(Collected data)
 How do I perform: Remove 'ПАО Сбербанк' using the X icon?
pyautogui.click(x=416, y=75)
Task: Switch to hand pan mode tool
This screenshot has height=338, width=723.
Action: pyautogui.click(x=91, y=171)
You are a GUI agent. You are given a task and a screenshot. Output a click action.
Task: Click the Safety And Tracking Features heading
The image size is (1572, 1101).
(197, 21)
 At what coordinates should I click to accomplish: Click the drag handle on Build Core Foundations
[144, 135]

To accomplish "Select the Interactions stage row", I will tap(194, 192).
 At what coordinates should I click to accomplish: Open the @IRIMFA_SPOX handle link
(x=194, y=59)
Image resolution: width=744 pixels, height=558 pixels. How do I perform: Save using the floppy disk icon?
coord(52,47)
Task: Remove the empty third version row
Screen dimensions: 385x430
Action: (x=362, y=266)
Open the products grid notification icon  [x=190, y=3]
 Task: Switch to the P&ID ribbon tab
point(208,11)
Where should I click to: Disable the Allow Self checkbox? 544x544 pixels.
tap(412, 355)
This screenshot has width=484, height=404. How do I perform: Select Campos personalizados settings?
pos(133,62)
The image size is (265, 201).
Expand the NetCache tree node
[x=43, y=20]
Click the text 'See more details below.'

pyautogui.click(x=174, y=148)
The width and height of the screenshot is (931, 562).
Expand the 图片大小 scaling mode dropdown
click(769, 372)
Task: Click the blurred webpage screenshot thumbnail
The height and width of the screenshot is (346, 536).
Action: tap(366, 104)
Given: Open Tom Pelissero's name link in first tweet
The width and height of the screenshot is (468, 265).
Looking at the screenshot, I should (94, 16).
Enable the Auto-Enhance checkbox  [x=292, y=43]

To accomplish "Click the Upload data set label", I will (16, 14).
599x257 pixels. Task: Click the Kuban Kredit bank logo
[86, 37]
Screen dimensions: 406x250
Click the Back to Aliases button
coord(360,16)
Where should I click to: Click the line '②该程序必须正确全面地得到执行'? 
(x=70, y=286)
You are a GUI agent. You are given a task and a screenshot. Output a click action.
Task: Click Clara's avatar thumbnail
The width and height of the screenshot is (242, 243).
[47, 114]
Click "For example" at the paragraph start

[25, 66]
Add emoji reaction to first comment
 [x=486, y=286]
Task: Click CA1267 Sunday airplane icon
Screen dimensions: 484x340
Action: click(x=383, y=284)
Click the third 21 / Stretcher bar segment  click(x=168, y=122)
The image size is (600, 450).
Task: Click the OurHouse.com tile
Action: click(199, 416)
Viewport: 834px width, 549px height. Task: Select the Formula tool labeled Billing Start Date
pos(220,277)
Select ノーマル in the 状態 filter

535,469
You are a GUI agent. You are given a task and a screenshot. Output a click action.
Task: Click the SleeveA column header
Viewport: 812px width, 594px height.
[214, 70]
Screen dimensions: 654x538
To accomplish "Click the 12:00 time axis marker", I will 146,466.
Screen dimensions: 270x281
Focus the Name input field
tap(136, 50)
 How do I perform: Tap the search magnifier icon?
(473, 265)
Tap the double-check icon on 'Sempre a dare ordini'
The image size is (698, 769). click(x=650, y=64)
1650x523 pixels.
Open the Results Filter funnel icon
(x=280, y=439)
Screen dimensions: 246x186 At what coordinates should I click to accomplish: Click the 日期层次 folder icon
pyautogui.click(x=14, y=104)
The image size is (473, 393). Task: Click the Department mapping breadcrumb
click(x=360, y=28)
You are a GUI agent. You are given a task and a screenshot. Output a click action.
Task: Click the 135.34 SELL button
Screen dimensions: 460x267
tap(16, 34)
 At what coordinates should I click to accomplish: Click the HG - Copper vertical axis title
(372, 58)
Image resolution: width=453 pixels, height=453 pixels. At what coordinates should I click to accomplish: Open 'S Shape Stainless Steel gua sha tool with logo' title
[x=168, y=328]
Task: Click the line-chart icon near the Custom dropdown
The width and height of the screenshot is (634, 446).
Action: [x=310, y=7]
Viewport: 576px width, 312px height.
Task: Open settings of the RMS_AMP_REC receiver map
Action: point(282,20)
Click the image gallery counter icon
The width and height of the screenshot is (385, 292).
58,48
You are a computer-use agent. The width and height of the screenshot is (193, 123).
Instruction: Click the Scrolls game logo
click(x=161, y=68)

*Activity*.
Please return every line of the records that contains the word "will".

*Answer space*.
To accomplish "Select the Interactions stage row", I will tap(194, 192).
To accomplish "Click the Upload data set label", I will (16, 14).
To accomplish "Click the 12:00 time axis marker", I will 146,466.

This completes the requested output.